Input:

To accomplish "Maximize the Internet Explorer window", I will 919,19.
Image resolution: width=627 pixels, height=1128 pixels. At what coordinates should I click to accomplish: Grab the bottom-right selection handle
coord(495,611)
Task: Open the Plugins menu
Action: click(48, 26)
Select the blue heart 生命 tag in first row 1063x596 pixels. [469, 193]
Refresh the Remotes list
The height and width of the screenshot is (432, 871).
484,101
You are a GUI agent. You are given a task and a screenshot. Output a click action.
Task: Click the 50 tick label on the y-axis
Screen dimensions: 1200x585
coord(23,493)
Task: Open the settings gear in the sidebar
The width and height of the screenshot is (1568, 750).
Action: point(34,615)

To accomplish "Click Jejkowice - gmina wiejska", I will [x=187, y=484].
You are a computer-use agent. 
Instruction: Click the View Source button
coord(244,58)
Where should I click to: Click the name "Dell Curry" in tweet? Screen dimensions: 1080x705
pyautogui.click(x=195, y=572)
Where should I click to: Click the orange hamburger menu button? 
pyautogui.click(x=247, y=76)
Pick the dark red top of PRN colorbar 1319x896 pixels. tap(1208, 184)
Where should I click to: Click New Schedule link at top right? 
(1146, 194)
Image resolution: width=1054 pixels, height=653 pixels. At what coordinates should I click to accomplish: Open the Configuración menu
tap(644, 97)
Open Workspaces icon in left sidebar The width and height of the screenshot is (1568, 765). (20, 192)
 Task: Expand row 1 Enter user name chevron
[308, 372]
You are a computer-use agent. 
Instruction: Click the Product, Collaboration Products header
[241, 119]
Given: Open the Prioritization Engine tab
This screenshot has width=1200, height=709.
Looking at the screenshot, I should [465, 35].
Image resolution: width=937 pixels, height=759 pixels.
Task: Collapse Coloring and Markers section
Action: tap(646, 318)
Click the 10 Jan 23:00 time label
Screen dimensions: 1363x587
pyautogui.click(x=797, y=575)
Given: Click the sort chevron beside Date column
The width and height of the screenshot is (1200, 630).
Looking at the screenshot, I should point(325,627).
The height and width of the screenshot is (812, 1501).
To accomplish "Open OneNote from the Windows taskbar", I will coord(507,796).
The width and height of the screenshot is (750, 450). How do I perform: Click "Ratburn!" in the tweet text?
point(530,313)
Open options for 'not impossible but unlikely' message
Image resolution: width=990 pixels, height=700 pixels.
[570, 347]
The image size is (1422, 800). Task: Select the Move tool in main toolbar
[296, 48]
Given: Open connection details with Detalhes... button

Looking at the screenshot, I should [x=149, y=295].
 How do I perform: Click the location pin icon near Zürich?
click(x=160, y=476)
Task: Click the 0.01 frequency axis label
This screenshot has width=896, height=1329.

What the task requires:
In the data above, repeat exactly each line from the first through the line that contains "Given: Open the Prioritization Engine tab", and give nothing else.

Output:
To accomplish "Maximize the Internet Explorer window", I will 919,19.
Image resolution: width=627 pixels, height=1128 pixels. At what coordinates should I click to accomplish: Grab the bottom-right selection handle
coord(495,611)
Task: Open the Plugins menu
Action: click(48, 26)
Select the blue heart 生命 tag in first row 1063x596 pixels. [469, 193]
Refresh the Remotes list
The height and width of the screenshot is (432, 871).
484,101
You are a GUI agent. You are given a task and a screenshot. Output a click action.
Task: Click the 50 tick label on the y-axis
Screen dimensions: 1200x585
coord(23,493)
Task: Open the settings gear in the sidebar
The width and height of the screenshot is (1568, 750).
Action: point(34,615)

To accomplish "Click Jejkowice - gmina wiejska", I will [x=187, y=484].
You are a computer-use agent. 
Instruction: Click the View Source button
coord(244,58)
Where should I click to: Click the name "Dell Curry" in tweet? Screen dimensions: 1080x705
pyautogui.click(x=195, y=572)
Where should I click to: Click the orange hamburger menu button? 
pyautogui.click(x=247, y=76)
Pick the dark red top of PRN colorbar 1319x896 pixels. tap(1208, 184)
Where should I click to: Click New Schedule link at top right? 
(1146, 194)
Image resolution: width=1054 pixels, height=653 pixels. At what coordinates should I click to accomplish: Open the Configuración menu
tap(644, 97)
Open Workspaces icon in left sidebar The width and height of the screenshot is (1568, 765). (20, 192)
 Task: Expand row 1 Enter user name chevron
[308, 372]
You are a computer-use agent. 
Instruction: Click the Product, Collaboration Products header
[241, 119]
Given: Open the Prioritization Engine tab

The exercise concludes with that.